Network neutrality backers were quick to weigh in on the announcement of the formation of an industry technical advisory group (TAG) to come up with a consensus on reasonable broadband network management practices and advise the government on the issue. (See related: Industry Companies Form Broadband Advisory Group)

The FCC has proposed tapping industry expertise for its own plan to expand and codify broadband access guidelines, a plan Free Press and other network neutrality regulation supporters say should not be preempted by the industry announcement.

Free Press Policy Counsel M. Chris Riley said he had no problem with industry trying to "identify broadband network management practices that do not harm users," but he said in a statement reacting to the technical working group announcement that it should not be a substitute for the government setting its own "basic rules of the road for the Internet." He called the proposal premature, and said defining nondiscrimination should be within a legal framework and backed by enforceable rules.

"Even if this group puts out excellent recommendations, they will be just that - recommendations," Riley said. "There must be a separate FCC rulemaking process, which can take the recommendations of this or any other voluntary advisory group into account, but rubber-stamping those recommendations would ignore the agency's mandate to create public policy in the public interest. Allowing industry to set its own rules is like allowing BP to regulate its drilling. The Comcast BitTorrent case shows that without government oversight, Internet Service Providers will engage in what are already deemed by engineers to be bad practices."
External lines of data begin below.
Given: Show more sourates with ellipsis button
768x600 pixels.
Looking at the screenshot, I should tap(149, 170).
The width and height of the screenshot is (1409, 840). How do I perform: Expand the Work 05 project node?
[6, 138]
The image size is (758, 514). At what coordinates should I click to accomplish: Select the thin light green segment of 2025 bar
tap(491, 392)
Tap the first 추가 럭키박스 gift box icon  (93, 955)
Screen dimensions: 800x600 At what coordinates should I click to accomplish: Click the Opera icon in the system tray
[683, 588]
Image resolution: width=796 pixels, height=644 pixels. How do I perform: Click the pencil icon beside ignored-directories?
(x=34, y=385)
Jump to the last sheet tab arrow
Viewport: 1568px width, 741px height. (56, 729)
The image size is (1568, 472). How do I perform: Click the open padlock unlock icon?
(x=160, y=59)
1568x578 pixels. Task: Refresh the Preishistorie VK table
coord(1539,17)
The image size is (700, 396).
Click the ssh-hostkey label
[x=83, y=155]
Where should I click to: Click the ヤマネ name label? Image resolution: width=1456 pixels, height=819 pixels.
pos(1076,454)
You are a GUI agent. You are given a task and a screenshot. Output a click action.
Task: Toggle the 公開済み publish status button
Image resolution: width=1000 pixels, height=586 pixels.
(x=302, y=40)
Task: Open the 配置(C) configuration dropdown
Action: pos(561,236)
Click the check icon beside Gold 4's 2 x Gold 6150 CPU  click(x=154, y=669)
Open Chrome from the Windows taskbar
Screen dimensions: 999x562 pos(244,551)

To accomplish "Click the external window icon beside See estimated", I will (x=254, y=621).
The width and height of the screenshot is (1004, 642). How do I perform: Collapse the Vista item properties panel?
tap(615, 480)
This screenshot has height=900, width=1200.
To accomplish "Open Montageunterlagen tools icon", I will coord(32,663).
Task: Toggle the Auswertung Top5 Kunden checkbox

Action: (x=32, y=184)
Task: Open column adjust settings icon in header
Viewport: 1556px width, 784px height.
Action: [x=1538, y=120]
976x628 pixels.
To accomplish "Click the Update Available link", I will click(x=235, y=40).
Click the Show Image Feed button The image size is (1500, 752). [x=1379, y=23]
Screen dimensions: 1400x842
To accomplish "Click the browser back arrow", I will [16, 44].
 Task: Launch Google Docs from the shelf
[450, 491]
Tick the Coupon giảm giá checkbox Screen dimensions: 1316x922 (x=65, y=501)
Gigi Sohn, president of Public Knowledge, was slightly more positive, but with the same big caveat. "We believe there is a role for advisory groups to consult on items of technical importance. Given that this advisory group is only just getting off the ground, we are cautiously optimistic that it may do some good."

But she said that as currently constituted, the group is dominated by the telecom industry--members include Comcast, Time Warner, Verizon, AT&T--and that, in any event, "it is not a substitute for Federal Communications Commission (FCC) rules and enforcement procedures and it certainly should not be interpreted as such by anyone."